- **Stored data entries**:
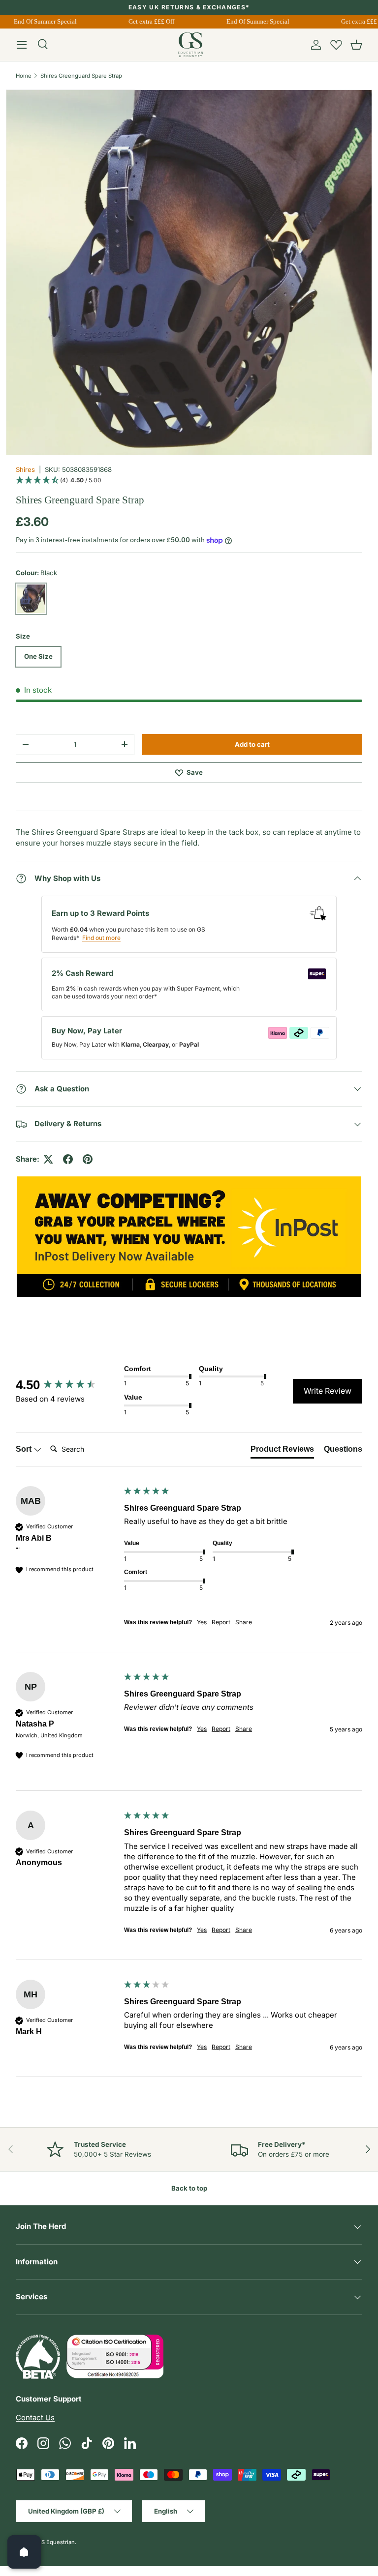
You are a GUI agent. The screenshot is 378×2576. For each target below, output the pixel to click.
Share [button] (243, 1622)
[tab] (282, 1451)
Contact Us (35, 2417)
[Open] (24, 2552)
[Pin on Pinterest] (87, 1159)
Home (24, 75)
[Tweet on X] (48, 1159)
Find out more (101, 937)
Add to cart (252, 744)
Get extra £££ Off (146, 21)
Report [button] (221, 1622)
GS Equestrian (56, 2542)
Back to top (189, 2188)
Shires (25, 469)
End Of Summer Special (39, 21)
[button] (356, 45)
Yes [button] (202, 1622)
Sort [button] (24, 1449)
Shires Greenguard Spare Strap (81, 75)
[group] (67, 1385)
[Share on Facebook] (68, 1159)
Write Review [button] (327, 1391)
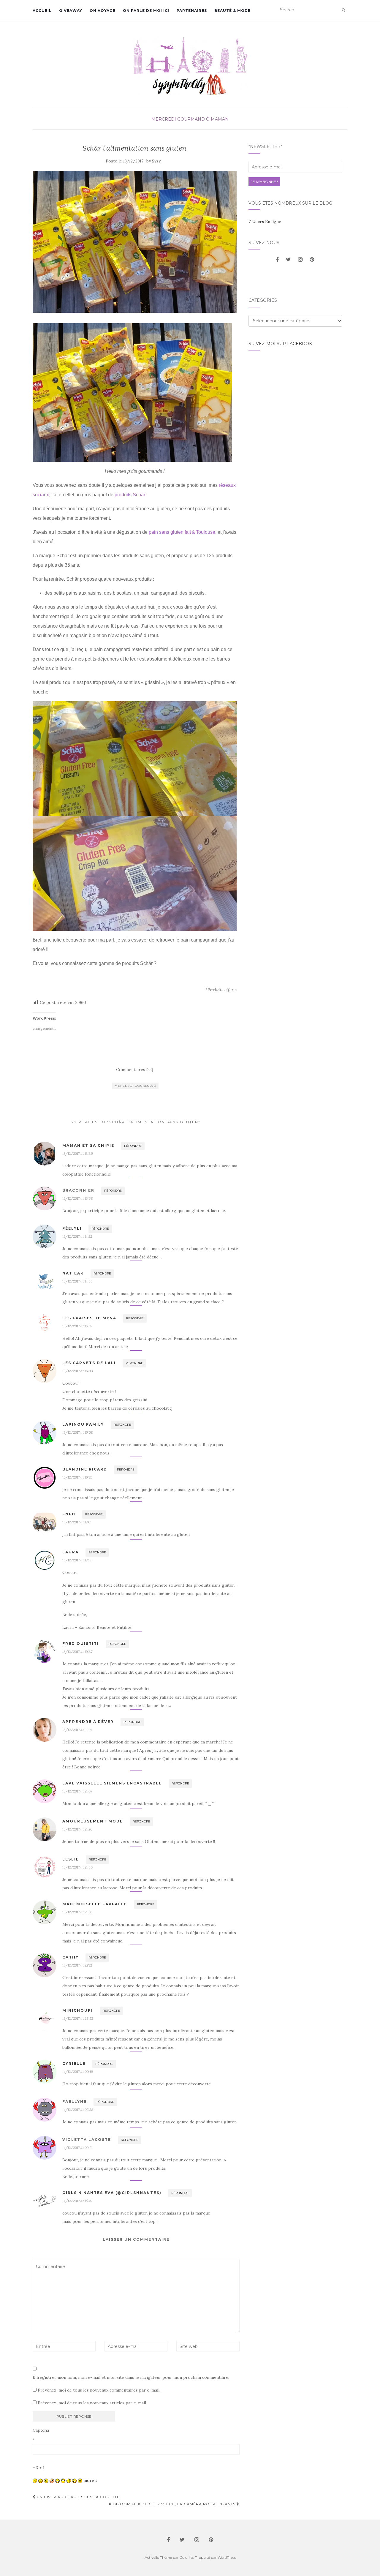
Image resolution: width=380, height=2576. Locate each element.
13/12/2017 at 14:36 (77, 1281)
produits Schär (130, 494)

- **Description of the task**: Count up the lines of the data that include "each". Reply with a number only.

- **Response to the exercise**: 2